One of the things you will absolutely never hear ad agency folk talk about is the age at which children are finally able to understand the difference between advertising and entertainment; and that ads are arguments, not facts or commands. The reason advertisers stay silent on this issue is that there are huge sums of money at stake, even though the FTC established in the 1970s that under-8s aren't cognitively capable of understanding what's being targeted at them:

A 1978 report by the Federal Trade Commission expressed alarm over the effects of advertising on children under the age of 8 - that is, those who are unable to perceive that the purpose of TV advertising is to sell. The report expressed particular concern for the youngest children: "It appears that a large proportion of preschoolers think that the persons or animated figures on TV are addressing them personally and that the animated figures are real and in some sense appropriate for emulation."
(Another old study from Europe found the same thing.) Here's how much money was funneled into kid marketing in 2009, per Ad Age:
  • North of $900 million was spent on the kids' upfront TV buying season alone.
  • Nickelodeon grossed $833.87 million.
  • Disney XD grossed $82 million.
  • Cartoon Network grossed $230 million.
Bogusky's column is quite brave -- he actually calls for a legal ban on advertising to kids -- because he's explicitly criticising BK, his client, which spends millions targeting kids:
As we took on the BK account, we politely offered that we could not work on that part [kids] of their marketing. And in subsequent years declined multiple invitations to work on the kids business.
Bogusky isn't innocent here, as he admits. BK awarded its kids marketing account to Pitch Inc. on the same day Bogusky published. (Coincidence!) While his "King" character may be technically targeted at adults, it's hard to believe that a man in a giant mask and costume who causes mayhem wherever he goes is unappealing to children. And he claims to have been "livid" that a spot featuring SpongeBob Squarepants, which he says was targeted at adults (!), was re-engineered by BK for kids. (The ad was pulled, he adds.)

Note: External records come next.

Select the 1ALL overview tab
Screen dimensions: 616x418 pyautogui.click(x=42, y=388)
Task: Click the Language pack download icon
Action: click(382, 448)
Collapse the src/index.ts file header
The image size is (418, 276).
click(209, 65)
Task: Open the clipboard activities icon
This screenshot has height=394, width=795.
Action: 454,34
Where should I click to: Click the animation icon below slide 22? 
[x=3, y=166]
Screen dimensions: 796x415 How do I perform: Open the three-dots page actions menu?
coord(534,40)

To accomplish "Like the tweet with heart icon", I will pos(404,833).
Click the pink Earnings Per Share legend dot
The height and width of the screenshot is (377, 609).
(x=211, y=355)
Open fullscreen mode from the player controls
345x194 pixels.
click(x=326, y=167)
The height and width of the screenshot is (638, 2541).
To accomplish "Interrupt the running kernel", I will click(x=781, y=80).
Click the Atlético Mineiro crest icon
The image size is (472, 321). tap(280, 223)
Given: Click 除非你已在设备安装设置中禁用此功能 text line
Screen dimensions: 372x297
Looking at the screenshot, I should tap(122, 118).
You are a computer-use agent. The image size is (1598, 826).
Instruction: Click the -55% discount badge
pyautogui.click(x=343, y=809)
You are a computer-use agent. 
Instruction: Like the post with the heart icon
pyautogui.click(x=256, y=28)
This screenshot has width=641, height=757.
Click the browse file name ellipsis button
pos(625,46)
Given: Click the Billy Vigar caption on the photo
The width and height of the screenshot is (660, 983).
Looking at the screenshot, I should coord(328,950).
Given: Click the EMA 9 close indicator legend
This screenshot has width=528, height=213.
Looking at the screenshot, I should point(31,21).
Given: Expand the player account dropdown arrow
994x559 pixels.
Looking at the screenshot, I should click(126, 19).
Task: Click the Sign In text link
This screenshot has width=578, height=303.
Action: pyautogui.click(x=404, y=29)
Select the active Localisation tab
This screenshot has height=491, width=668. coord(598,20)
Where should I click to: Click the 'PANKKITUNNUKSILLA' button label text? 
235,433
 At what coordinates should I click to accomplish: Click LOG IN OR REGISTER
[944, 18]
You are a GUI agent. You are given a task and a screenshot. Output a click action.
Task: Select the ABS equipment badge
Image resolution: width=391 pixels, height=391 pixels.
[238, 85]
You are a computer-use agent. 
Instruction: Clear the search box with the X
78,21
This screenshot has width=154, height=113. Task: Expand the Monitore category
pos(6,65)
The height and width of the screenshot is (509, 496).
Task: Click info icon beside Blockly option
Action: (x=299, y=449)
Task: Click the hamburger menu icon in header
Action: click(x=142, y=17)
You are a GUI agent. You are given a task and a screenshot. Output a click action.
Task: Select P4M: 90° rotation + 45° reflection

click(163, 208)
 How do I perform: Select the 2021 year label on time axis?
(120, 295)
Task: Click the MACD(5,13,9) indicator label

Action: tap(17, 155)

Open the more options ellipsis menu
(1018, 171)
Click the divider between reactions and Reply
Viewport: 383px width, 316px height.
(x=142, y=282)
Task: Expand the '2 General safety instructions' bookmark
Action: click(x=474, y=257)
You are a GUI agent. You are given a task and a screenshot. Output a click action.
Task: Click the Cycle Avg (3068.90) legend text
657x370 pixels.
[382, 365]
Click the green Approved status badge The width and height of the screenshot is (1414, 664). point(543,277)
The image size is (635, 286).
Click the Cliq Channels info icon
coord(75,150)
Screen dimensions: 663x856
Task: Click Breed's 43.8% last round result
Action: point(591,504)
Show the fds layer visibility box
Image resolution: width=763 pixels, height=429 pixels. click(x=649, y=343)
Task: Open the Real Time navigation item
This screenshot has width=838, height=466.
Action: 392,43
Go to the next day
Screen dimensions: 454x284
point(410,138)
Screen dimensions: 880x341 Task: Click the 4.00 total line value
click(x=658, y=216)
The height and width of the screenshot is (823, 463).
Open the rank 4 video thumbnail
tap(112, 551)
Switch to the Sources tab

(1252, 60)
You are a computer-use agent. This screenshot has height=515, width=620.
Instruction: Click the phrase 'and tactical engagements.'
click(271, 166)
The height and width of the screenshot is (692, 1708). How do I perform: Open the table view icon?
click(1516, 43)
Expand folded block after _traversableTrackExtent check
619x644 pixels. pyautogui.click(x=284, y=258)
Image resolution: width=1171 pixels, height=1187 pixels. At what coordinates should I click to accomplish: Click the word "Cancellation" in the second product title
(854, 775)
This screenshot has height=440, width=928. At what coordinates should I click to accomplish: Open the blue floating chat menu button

But put that aside. Bogusky has this to say about Pitch and its new client (and by extension his client):

... when it comes to advertising to children, it's much more difficult to find any redeeming value created by the activity. In fact, to the contrary, it is easy to see how destructive the process is to most of us.
... [Their brains are underdeveloped and] this leaves them fundamentally and developmentally unequipped to deal with advertising in the way an adult can. If you sit with a child and watch TV commercials, you will notice how vigorously effective the messages are. "I want that." "Can I have that?" "I need that." These words come out of their mouths with seemingly every message, and they mean it and they believe it and they are defenseless against it. And that is the issue.
He then calls for his own industry to lobby Congress for an end to advertising to the under-8s, such as exists in some European countries. That's going to make him popular at the October gathering of the Association of National Advertisers -- not.

Enjoy this rare moment of complete honesty from an agency chief. You will not see its like again soon.